Endeavor is all about the scale-up. The nonprofit selects high-impact entrepreneurs to mentor and gives them the network and resources to help them grow fast, adding hundreds of jobs to the economy.
“There are a lot of initiatives for the startup community, and the Knight Foundation’s work is a critical piece ... but there’s no organization that coaches from startup to scale-up in a systematic fashion,” explained Danny Echavarria, director of Organización Corona and vice chair of Endeavor Miami. “Endeavor brings best of breed mentors and a global network for the scale-up process.”
To be chosen as an Endeavor Entrepreneur, there are three ingredients, said Laura Maydón, Endeavor Miami’s managing director. The entrepreneur must be a leader and potential role model who wants to stay in Miami and give back to the community. The business model should be be high-growth and proven and the timing must be right — the company needs to be at an “inflection point” such as ready to grow internationally.
Before opening its doors in donated office space in Open English’s Coconut Grove headquarters, the organization assembled a local board who then hired the managing director. Endeavor Miami, backed by a combined $5 million commitment from The Knight Foundation and Endeavor’s board, literally launched last week.

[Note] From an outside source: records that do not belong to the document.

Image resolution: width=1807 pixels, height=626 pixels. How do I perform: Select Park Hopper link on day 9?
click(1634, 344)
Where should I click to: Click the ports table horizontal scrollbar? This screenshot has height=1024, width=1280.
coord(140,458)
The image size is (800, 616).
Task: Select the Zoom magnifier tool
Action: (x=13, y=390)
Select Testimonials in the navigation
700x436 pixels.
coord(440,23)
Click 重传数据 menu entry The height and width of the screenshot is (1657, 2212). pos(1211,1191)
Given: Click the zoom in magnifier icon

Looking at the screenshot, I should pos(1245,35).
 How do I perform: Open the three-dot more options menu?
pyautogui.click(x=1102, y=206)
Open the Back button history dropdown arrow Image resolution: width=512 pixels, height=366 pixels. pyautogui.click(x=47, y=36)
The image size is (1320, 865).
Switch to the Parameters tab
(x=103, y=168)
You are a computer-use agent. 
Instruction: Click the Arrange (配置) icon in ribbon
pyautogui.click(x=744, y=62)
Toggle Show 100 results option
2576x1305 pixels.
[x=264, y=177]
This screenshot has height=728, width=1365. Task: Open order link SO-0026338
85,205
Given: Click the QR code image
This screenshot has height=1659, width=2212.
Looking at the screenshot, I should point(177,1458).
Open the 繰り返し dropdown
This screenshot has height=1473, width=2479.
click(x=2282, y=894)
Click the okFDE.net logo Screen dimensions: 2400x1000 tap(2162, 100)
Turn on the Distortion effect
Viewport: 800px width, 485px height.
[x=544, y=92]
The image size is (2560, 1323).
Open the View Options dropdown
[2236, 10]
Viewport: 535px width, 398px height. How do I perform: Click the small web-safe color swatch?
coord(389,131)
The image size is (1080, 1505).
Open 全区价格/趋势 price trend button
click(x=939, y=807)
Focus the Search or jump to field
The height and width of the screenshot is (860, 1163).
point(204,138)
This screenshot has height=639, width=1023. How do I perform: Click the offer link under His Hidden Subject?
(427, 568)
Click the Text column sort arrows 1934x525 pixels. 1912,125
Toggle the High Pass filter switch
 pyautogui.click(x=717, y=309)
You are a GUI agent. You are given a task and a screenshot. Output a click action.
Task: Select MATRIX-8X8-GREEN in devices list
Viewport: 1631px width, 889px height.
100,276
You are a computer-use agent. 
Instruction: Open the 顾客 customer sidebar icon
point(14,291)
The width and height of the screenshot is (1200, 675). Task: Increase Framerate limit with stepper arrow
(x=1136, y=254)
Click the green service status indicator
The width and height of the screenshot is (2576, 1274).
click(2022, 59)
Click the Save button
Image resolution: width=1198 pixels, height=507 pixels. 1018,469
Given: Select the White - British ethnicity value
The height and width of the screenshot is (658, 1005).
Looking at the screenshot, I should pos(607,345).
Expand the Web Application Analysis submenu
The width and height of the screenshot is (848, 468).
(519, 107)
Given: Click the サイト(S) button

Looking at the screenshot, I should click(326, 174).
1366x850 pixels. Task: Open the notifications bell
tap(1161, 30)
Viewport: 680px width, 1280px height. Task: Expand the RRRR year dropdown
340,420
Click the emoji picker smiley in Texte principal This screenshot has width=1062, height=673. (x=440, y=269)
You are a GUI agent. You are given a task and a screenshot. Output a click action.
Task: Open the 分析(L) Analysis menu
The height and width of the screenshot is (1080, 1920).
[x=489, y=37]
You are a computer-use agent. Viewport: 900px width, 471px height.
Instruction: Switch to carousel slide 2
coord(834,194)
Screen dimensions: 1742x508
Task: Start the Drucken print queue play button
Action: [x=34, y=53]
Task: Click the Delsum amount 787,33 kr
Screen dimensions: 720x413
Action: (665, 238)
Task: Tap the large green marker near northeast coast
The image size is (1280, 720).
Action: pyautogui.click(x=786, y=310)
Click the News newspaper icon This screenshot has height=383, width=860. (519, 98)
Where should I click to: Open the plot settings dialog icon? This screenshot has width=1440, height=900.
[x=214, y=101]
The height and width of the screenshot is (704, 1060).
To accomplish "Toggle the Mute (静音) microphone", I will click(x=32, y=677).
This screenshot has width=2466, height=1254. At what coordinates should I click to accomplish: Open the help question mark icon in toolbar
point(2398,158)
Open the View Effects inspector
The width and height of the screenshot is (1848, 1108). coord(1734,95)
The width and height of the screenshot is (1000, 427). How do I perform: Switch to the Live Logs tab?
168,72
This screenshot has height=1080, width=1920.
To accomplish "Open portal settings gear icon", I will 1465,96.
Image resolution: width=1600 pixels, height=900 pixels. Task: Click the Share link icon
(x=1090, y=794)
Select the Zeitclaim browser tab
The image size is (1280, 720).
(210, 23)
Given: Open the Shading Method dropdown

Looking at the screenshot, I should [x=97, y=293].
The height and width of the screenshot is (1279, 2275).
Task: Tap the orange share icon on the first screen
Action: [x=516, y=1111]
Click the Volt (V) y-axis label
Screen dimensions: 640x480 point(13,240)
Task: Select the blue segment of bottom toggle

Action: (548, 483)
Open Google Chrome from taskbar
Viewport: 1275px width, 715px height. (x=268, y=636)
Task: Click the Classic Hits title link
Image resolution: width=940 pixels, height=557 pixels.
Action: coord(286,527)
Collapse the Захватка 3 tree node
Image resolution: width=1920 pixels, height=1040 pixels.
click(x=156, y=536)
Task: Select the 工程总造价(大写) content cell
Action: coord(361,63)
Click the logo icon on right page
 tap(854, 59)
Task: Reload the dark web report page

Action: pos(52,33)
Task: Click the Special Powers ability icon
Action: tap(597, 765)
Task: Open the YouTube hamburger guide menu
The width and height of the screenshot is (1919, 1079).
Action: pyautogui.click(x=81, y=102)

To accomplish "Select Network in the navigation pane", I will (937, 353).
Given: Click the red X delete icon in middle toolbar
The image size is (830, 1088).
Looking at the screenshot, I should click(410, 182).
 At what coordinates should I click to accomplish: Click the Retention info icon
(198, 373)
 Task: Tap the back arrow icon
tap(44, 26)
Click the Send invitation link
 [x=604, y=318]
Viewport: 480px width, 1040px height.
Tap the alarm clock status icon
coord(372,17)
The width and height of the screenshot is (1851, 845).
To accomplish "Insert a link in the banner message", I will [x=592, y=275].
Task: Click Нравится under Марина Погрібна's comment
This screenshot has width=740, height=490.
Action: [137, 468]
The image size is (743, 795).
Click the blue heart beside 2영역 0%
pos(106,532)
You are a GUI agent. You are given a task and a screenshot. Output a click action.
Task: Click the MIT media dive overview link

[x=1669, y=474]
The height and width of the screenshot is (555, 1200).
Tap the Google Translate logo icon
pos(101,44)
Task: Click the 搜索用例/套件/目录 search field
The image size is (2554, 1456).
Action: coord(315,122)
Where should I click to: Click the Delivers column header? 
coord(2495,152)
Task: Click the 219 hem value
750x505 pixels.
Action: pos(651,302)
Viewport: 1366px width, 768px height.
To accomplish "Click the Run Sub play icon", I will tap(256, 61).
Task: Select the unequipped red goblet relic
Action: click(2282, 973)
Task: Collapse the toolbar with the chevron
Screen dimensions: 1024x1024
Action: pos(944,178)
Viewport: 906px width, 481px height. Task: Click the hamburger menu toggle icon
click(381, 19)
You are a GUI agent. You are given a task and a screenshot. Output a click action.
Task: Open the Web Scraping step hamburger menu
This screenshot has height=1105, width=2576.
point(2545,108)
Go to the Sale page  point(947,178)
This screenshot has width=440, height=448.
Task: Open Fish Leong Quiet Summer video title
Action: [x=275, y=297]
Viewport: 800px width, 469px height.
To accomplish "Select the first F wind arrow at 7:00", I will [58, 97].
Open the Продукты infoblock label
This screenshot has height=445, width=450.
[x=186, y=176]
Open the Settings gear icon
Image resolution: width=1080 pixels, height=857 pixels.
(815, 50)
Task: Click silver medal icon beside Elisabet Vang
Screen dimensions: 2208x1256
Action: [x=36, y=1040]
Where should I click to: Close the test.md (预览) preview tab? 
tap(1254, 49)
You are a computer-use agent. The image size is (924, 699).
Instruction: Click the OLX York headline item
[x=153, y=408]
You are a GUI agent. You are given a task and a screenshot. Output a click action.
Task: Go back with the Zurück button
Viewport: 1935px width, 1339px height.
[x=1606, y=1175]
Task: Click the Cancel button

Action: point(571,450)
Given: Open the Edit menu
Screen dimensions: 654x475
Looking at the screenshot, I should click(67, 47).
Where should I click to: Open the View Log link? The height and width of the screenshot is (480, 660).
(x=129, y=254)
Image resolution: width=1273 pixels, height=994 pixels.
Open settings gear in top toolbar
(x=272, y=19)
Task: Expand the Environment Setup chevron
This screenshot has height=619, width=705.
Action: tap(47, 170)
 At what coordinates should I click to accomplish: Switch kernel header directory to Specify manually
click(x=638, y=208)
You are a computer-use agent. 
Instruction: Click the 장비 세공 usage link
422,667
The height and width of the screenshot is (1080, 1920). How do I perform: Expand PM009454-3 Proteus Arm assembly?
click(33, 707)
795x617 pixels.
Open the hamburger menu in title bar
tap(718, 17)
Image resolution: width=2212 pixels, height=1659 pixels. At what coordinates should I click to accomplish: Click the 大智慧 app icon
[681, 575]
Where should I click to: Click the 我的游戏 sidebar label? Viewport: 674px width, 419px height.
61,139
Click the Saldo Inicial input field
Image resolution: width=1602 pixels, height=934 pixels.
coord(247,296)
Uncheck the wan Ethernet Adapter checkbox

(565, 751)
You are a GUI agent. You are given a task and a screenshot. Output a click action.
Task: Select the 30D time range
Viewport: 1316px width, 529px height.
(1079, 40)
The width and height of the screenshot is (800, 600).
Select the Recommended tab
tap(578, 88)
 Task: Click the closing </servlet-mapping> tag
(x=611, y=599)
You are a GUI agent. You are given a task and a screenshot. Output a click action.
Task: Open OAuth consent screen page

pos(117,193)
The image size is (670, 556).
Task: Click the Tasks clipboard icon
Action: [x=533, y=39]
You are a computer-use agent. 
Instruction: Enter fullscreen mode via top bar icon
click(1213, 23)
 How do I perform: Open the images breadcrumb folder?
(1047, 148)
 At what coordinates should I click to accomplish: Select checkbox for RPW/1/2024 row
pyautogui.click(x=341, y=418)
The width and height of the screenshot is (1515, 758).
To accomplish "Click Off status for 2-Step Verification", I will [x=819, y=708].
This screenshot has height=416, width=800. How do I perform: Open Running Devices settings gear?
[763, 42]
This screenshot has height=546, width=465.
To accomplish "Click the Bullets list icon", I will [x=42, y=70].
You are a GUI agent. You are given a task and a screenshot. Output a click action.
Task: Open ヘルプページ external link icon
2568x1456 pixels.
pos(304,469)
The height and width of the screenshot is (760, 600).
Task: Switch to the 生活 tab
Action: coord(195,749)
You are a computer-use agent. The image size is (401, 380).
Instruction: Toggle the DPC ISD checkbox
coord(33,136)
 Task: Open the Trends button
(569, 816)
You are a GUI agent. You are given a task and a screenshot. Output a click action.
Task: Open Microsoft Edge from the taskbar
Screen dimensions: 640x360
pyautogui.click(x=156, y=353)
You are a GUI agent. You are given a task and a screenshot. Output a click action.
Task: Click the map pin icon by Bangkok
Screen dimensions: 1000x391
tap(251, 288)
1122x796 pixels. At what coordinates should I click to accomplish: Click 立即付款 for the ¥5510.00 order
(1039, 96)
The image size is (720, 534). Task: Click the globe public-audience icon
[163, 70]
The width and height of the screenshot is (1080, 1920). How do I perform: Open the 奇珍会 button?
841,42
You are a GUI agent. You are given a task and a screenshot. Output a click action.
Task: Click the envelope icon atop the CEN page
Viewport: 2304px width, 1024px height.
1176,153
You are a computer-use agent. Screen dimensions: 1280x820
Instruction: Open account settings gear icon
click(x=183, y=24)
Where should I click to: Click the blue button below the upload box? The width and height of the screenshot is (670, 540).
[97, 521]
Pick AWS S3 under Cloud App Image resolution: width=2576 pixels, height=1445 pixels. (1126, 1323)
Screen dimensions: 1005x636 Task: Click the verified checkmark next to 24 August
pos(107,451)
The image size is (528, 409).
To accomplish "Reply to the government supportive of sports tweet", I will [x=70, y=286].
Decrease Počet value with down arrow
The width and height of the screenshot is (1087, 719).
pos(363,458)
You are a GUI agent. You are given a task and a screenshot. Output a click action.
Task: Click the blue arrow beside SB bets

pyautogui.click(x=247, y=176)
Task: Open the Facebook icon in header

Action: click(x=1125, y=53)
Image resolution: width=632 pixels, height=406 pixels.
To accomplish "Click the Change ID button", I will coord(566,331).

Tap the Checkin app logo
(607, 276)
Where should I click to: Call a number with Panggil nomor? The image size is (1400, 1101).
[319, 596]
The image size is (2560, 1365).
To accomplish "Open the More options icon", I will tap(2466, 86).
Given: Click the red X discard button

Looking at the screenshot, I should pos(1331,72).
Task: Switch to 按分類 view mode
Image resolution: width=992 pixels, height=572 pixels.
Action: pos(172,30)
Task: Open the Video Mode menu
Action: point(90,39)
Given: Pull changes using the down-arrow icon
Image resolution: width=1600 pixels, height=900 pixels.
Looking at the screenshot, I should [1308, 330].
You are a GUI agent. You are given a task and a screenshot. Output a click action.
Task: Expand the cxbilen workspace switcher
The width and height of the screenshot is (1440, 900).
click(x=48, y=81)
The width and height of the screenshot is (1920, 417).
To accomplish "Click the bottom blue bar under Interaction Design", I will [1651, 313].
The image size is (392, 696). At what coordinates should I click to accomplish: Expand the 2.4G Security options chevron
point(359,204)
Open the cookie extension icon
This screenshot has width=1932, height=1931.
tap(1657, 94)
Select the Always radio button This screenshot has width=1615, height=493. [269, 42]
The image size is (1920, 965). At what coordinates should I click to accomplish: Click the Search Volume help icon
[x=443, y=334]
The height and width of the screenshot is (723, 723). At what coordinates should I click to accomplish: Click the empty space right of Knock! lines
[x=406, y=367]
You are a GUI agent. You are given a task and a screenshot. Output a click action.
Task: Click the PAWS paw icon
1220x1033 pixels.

“We spent a lot of time thinking about our founding board,” said Adriana Cisneros, CEO of the Cisneros Group of Companies and chair of Endeavor Miami. “The challenge is that Miami can be transient. We wanted board members who were committed to Endeavor and Miami for years and years to come.”
Endeavor Miami hopes to assemble a small group of South Florida’s highest-quality entrepreneurs to present at the Endeavor Global selection panel in Dubai in December. Next year there will be several opportunities to present more. In the past 15 years, Endeavor Global has selected more than 800 high-impact entrepreneurs. In 2012, these entrepreneurs generated $6 billion in revenue and had created 225,000 jobs, according to Endeavor. “We couldn’t be more thrilled to be at this moment,” Matt Haggman said about Endeavor Miami’s launch. The Miami program director for the Knight Foundation initiated the talks to bring Endeavor to Miami.
The goal for the first year, Maydón said, is to find Endeavor Miami’s first high-impact entrepreneurs. “I will focus on those entrepreneurs who are defining their strategies here in South Florida, and most importantly that they really want to stay here and give back. I hope that five years from now we will look back and we will have so many success stories,” said Maydón, who welcomes high-impact entrepreneurs from all industries. “We will find those great stories.”